• **Work to complete**
1) In the text on customer service, what percentage of US consumers said they should be able to solve most product and service issues on their own?
2) List the adjectives the customer service text uses to describe the help section in its final paragraph.
3) From the customer service text, quote the passage that begins at the words "The Aspect Consumer" and stops after "issues were resolved.".

• **Text under study**
It happens when the person gets a very clear look on their face, like: “Oh yeah, of course. Now I know you’re only out for yourselves. I should have known it all along.”
After a customer knows you put your own needs ahead of theirs, the romance is over. They may stick around out of habit or convenience, but they will try out one of your competitors as soon as they get the chance.
Marketing Sherpa documented this quite clearly in a recent survey they did for their “Customer Satisfaction Research Study”. It was one of the clearest differences between satisfied and unsatisfied customers.
3. I don’t necessarily want to talk to someone if I need help.
Here’s one for those of you who would rather not have the overhead of a large customer service staff. Many customers, especially Millennials, would prefer to figure things out for themselves. They want “self-serve” customer service.
The Aspect Consumer Experience Index study found that “73 percent of US consumers said that they should have the ability to solve most product and service issues on their own.”
They really want it, too. From that same study:
How strongly do Americans like or dislike interacting with customer service?
Almost a third of America ― that’s over 100 million people ― would rather clean a toilet than interact with customer service. A quarter of America would rather change a dirty diaper than interact with customer service.
Those are some pretty strong feelings. And, they might well justify the cost of building a useful, detailed, self-serve help section, complete with short video tutorials and maybe even a forum, so customers could help each other and see how other customers’ issues were resolved.

• **Available data**
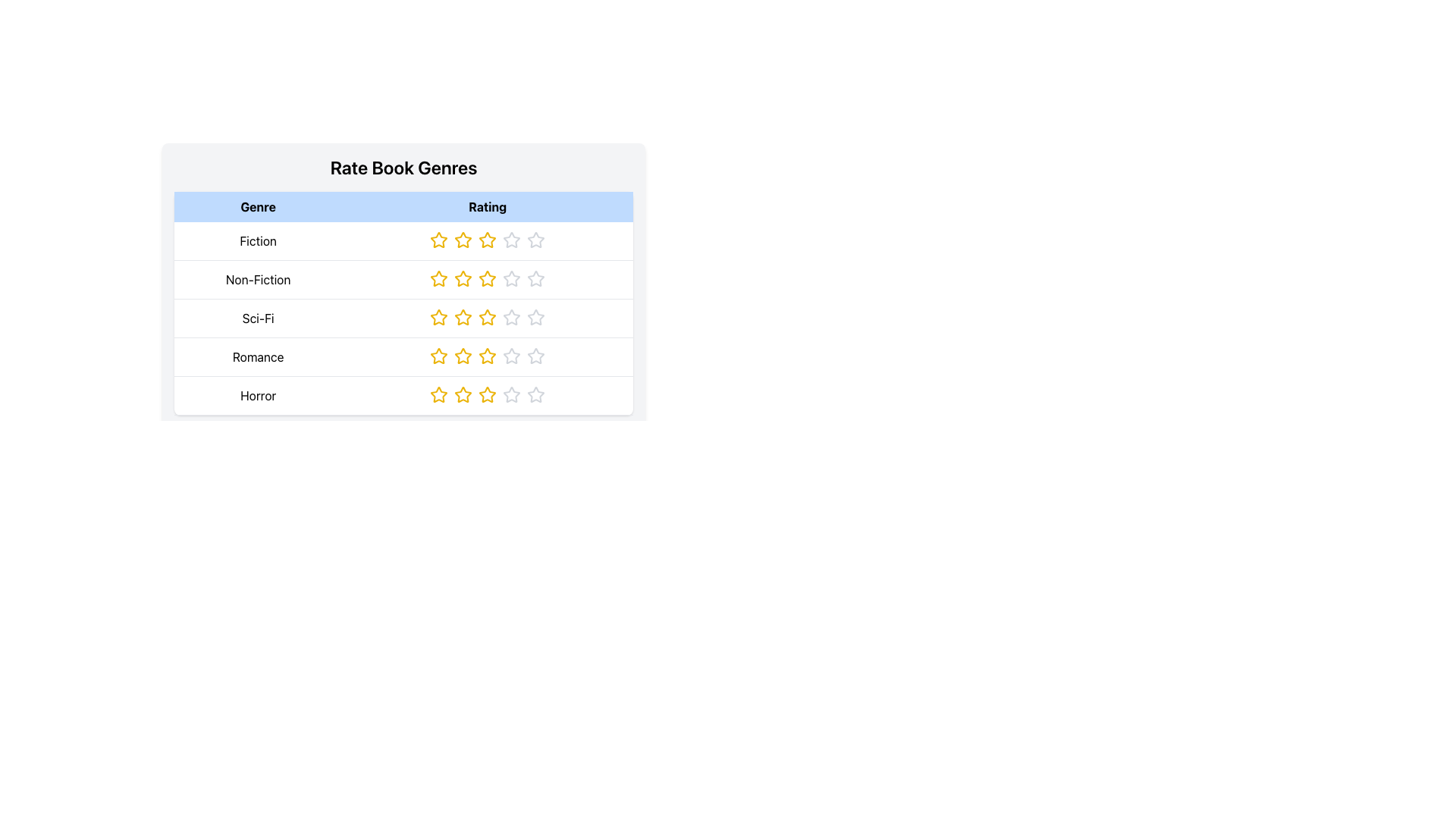  I want to click on the fifth rating star icon in the 'Rate Book Genres' table for the 'Horror' book genre, so click(536, 394).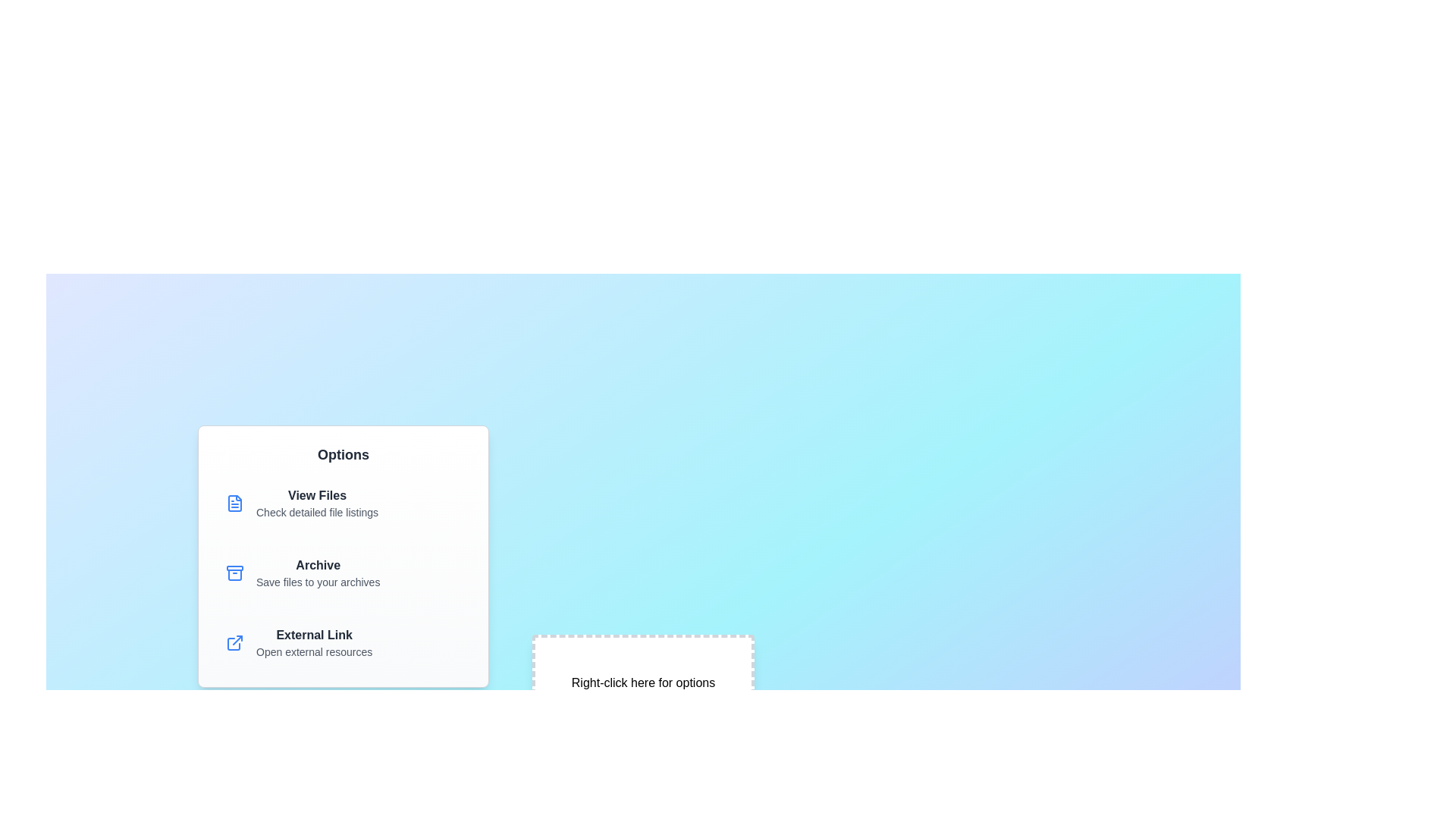 This screenshot has height=819, width=1456. Describe the element at coordinates (342, 503) in the screenshot. I see `the menu item 'View Files' to view its hover effect` at that location.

• **Problem solutions**
1) 73 percent

2) useful, detailed, self-serve

3)
The Aspect Consumer Experience Index study found that “73 percent of US consumers said that they should have the ability to solve most product and service issues on their own.”
They really want it, too. From that same study:
How strongly do Americans like or dislike interacting with customer service?
Almost a third of America ― that’s over 100 million people ― would rather clean a toilet than interact with customer service. A quarter of America would rather change a dirty diaper than interact with customer service.
Those are some pretty strong feelings. And, they might well justify the cost of building a useful, detailed, self-serve help section, complete with short video tutorials and maybe even a forum, so customers could help each other and see how other customers’ issues were resolved.